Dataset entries
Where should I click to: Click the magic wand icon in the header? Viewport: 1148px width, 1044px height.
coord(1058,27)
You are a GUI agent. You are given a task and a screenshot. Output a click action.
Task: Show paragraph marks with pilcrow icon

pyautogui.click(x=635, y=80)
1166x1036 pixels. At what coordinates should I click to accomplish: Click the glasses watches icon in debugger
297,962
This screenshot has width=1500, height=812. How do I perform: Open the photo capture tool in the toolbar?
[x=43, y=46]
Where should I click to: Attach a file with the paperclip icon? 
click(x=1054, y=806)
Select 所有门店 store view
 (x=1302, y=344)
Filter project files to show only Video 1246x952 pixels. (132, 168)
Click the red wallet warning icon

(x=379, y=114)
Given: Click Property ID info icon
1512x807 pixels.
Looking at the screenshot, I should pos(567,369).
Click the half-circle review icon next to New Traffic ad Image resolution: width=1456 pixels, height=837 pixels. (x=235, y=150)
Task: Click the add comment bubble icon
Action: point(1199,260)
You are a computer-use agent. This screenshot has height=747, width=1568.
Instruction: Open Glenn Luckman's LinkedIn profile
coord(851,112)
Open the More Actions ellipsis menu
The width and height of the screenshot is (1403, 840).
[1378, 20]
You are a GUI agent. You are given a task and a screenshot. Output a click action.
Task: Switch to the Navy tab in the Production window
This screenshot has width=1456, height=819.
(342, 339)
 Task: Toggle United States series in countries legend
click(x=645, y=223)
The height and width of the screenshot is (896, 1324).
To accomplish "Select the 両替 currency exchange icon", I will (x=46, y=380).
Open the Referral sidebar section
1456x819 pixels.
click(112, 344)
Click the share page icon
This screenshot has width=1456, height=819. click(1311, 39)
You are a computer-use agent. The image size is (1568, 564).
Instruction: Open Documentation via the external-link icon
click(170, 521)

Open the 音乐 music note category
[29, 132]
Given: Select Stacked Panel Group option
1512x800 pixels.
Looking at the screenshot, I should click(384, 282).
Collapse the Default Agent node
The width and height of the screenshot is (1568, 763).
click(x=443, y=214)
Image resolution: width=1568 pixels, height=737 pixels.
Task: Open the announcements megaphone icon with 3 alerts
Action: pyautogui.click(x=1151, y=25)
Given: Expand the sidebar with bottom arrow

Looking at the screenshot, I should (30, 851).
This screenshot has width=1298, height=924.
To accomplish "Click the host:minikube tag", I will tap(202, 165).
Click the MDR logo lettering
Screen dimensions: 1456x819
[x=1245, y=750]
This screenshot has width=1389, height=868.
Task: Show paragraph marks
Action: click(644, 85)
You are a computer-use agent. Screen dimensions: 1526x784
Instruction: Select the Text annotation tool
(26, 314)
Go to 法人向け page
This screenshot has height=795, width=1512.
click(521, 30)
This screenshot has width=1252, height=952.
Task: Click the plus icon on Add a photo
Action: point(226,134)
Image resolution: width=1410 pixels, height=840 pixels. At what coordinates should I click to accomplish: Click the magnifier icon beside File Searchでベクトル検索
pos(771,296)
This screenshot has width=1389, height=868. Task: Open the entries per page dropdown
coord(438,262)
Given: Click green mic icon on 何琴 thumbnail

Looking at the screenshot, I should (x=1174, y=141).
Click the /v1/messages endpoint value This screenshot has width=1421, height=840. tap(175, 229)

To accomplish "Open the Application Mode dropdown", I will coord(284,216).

§ Task directions: The output is every entry, printed exactly as it reads.

§ Response below:
Where should I click to: Click the magic wand icon in the header? Viewport: 1148px width, 1044px height.
coord(1058,27)
You are a GUI agent. You are given a task and a screenshot. Output a click action.
Task: Show paragraph marks with pilcrow icon

pyautogui.click(x=635, y=80)
1166x1036 pixels. At what coordinates should I click to accomplish: Click the glasses watches icon in debugger
297,962
This screenshot has width=1500, height=812. How do I perform: Open the photo capture tool in the toolbar?
[x=43, y=46]
Where should I click to: Attach a file with the paperclip icon? 
click(x=1054, y=806)
Select 所有门店 store view
 (x=1302, y=344)
Filter project files to show only Video 1246x952 pixels. (132, 168)
Click the red wallet warning icon

(x=379, y=114)
Given: Click Property ID info icon
1512x807 pixels.
Looking at the screenshot, I should pos(567,369).
Click the half-circle review icon next to New Traffic ad Image resolution: width=1456 pixels, height=837 pixels. (x=235, y=150)
Task: Click the add comment bubble icon
Action: point(1199,260)
You are a computer-use agent. This screenshot has height=747, width=1568.
Instruction: Open Glenn Luckman's LinkedIn profile
coord(851,112)
Open the More Actions ellipsis menu
The width and height of the screenshot is (1403, 840).
[1378, 20]
You are a GUI agent. You are given a task and a screenshot. Output a click action.
Task: Switch to the Navy tab in the Production window
This screenshot has width=1456, height=819.
(342, 339)
 Task: Toggle United States series in countries legend
click(x=645, y=223)
The height and width of the screenshot is (896, 1324).
To accomplish "Select the 両替 currency exchange icon", I will (x=46, y=380).
Open the Referral sidebar section
1456x819 pixels.
click(112, 344)
Click the share page icon
This screenshot has width=1456, height=819. click(1311, 39)
You are a computer-use agent. The image size is (1568, 564).
Instruction: Open Documentation via the external-link icon
click(170, 521)

Open the 音乐 music note category
[29, 132]
Given: Select Stacked Panel Group option
1512x800 pixels.
Looking at the screenshot, I should click(384, 282).
Collapse the Default Agent node
The width and height of the screenshot is (1568, 763).
click(x=443, y=214)
Image resolution: width=1568 pixels, height=737 pixels.
Task: Open the announcements megaphone icon with 3 alerts
Action: pyautogui.click(x=1151, y=25)
Given: Expand the sidebar with bottom arrow

Looking at the screenshot, I should (30, 851).
This screenshot has width=1298, height=924.
To accomplish "Click the host:minikube tag", I will tap(202, 165).
Click the MDR logo lettering
Screen dimensions: 1456x819
[x=1245, y=750]
This screenshot has width=1389, height=868.
Task: Show paragraph marks
Action: click(644, 85)
You are a computer-use agent. Screen dimensions: 1526x784
Instruction: Select the Text annotation tool
(26, 314)
Go to 法人向け page
This screenshot has height=795, width=1512.
click(521, 30)
This screenshot has width=1252, height=952.
Task: Click the plus icon on Add a photo
Action: point(226,134)
Image resolution: width=1410 pixels, height=840 pixels. At what coordinates should I click to accomplish: Click the magnifier icon beside File Searchでベクトル検索
pos(771,296)
This screenshot has width=1389, height=868. Task: Open the entries per page dropdown
coord(438,262)
Given: Click green mic icon on 何琴 thumbnail

Looking at the screenshot, I should (x=1174, y=141).
Click the /v1/messages endpoint value This screenshot has width=1421, height=840. tap(175, 229)

To accomplish "Open the Application Mode dropdown", I will coord(284,216).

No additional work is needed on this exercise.